Mazda Motor Corp., with 900 dealers and 800 employees in the U.S., manages around 90TB of data. Barry Blakeley, infrastructure architect at Mazda's North American operations, says business units and dealers are generating ever-increasing amounts of data analytics files, marketing materials, business intelligence databases, Microsoft SharePoint data and more. "We have virtualized everything, including storage," says Blakeley. The company uses tools from Compellent, now part of Dell, for storage virtualization and Dell PowerVault NX3100 as its SAN, along with VMware systems to host the virtual servers.
The key, says Blakeley, is to migrate "stale" data quickly onto tape. He says 80% of Mazda's stored data becomes stale within months, which means the blocks of data are not accessed at all.
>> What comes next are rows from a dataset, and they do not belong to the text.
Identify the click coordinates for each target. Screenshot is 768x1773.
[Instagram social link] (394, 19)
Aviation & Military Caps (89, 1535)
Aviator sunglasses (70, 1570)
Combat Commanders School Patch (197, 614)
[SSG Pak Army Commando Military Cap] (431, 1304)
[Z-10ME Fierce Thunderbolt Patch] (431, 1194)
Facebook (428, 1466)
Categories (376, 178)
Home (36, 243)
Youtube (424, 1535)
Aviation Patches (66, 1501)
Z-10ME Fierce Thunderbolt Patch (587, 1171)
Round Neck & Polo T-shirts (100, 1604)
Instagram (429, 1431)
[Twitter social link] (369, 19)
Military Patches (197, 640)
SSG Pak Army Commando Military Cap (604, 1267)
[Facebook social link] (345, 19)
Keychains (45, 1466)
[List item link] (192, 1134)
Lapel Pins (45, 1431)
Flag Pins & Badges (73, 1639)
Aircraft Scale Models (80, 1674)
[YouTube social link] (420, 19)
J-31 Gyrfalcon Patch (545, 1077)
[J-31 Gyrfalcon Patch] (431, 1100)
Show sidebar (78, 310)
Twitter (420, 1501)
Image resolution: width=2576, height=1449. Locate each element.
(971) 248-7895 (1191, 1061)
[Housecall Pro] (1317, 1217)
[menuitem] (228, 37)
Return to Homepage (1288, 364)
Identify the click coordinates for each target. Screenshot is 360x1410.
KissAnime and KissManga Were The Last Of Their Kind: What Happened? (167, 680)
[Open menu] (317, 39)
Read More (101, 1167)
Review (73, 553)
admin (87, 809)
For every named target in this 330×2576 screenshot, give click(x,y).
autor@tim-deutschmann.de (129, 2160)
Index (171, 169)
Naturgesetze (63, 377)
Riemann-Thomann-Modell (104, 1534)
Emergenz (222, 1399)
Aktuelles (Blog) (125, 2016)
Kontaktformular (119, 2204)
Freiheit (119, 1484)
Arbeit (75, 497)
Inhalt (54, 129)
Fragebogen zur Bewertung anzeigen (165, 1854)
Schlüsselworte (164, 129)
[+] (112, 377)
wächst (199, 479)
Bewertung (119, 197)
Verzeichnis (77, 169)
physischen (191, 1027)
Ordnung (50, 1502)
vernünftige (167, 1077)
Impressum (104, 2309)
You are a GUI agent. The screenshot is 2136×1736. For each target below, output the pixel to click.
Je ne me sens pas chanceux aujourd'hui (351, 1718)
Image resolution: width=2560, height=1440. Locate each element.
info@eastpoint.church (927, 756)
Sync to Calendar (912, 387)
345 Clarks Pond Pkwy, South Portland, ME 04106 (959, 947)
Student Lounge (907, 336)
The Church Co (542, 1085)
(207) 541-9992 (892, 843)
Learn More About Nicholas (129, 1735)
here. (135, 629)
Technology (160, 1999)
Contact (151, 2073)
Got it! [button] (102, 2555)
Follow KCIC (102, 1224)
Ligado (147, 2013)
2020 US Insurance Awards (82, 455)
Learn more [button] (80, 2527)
To accommodate these usage patterns, the virtual storage is set up in a tiered structure. Fast solid-state disks connected by Fibre Channel switches make up the first tier, which handles 20% of the company's data needs. The rest of the data is archived to slower disks running at 15,000 rpm on Fibre Channel in a second tier and to 7,200-rpm disks connected by serial-attached SCSI in a third tier.
Blakeley says Mazda is putting less and less data on tape -- about 17TB today -- as it continues to virtualize storage.
Overall, the company is moving to a "business continuance model" as opposed to a pure disaster recovery model, he explains. Instead of having backup and offsite storage that would be available to retrieve and restore data in a disaster recovery scenario, "we will instead replicate both live and backed-up data to a colocation facility." In this scenario, Tier 1 applications will be brought online almost immediately in the event of a primary site failure. Other tiers will be restored from backup data that has been replicated to the colocation facility.
Adapting the Techniques
These organizations are a proving ground for handling a tremendous amount of data. StorageIO's Schulz says other companies can mimic some of their processes, including running checksums against files, monitoring disk failures by using an alert system for IT staff, incorporating metadata and using replication to make sure data is always available. However, the critical decision about massive data is to choose the technology that matches the needs of the organization, not the system that is cheapest or just happens to be popular at the moment, he says.
In the end, the biggest lesson may be that while big data poses many challenges, there are also many avenues to success.